Tracking the movement of tissue boundaries in the heart helps cardiologists to identify abnormalities such as poor muscle contraction or reduced motion during the cardiac cycle. Currently this is a time consuming process, as cardiologists are required to manually trace the boundaries in each frame of an ultrasound video. This technology is a fully automated method for identifying these boundaries, which is based on an autocorrelation algorithm. Different structures of the heart reflect echo signals at different amplitudes, and an edge detection technique is applied to this amplitude difference thus identifying the boundaries. To increase accuracy, a machine learning technique can be used to find the optimal threshold value for identifying echo amplitude differences, even varying this threshold from frame to frame if necessary.

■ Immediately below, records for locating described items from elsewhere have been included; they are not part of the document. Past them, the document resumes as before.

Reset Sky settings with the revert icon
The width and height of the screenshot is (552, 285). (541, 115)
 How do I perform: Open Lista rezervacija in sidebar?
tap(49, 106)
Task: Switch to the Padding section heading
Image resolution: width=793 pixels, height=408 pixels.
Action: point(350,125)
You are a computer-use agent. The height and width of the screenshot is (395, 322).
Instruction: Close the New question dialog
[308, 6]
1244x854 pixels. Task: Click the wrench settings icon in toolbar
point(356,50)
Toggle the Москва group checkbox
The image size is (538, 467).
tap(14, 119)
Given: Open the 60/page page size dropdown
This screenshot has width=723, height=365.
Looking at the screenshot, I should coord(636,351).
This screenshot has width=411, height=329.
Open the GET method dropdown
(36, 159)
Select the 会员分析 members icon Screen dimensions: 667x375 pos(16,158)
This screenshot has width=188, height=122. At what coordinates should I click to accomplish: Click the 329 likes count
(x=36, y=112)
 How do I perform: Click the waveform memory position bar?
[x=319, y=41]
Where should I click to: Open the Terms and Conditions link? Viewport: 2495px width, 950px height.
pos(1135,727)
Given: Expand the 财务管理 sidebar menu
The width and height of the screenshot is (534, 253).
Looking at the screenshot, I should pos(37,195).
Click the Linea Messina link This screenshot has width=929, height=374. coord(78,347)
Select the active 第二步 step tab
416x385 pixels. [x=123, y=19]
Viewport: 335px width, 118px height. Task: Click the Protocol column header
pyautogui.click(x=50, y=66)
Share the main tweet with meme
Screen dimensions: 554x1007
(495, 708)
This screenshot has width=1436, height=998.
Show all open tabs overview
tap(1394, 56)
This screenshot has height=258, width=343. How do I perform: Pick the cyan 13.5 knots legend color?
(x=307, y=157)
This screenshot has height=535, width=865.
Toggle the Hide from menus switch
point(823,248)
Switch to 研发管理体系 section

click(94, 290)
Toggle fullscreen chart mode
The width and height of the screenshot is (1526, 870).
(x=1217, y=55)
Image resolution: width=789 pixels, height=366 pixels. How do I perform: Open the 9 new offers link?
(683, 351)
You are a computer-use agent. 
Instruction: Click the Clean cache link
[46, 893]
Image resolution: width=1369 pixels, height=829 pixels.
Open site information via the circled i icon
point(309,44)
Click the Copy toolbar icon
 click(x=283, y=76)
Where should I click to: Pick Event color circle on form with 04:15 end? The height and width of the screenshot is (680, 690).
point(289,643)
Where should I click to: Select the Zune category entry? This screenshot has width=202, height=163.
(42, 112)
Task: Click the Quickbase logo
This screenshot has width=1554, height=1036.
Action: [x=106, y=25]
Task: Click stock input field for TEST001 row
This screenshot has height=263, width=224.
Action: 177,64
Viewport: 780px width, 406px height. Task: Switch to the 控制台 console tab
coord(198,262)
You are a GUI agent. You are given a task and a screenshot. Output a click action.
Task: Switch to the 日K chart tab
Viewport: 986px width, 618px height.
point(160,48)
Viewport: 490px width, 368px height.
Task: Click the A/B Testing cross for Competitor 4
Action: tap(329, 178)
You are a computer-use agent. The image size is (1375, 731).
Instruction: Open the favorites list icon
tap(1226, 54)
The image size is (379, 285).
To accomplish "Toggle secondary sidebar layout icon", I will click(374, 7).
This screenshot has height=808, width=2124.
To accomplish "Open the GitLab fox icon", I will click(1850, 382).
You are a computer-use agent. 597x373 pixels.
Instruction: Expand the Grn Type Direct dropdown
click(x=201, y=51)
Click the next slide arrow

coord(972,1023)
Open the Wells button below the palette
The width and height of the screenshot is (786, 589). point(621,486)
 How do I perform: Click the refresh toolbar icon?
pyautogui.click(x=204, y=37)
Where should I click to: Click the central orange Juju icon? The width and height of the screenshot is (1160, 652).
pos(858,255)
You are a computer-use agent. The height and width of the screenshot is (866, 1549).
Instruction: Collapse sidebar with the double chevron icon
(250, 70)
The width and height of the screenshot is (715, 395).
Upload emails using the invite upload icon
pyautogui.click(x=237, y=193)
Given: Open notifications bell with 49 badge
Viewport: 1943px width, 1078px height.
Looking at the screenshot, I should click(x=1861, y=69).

The time required to analyze echocardiogram data is greatly reduced if automated boundary detection can be implemented. Previous attempts in ultrasound videos have suffered from the high levels of noise present in such videos. This technology uses grayscale pixel values from adjacent frames to calculate their autocorrelation, while noise is reduced by implementing a perceptron machine learning algorithm to the boundary detection. As opposed to a manual approach, where increasing the frame rate will result in longer and more cumbersome analyses times, higher frame rates are expected to help refine the results in this automated approach. Various types of morphological and filtering operations further improve accuracy, and additionally the image is resized if pixels move out of the frame.
This technology has been tested by calculating the area of the endocardium of a left ventricle, and the relative error when compared to manual tracings is less than 1% in some cases.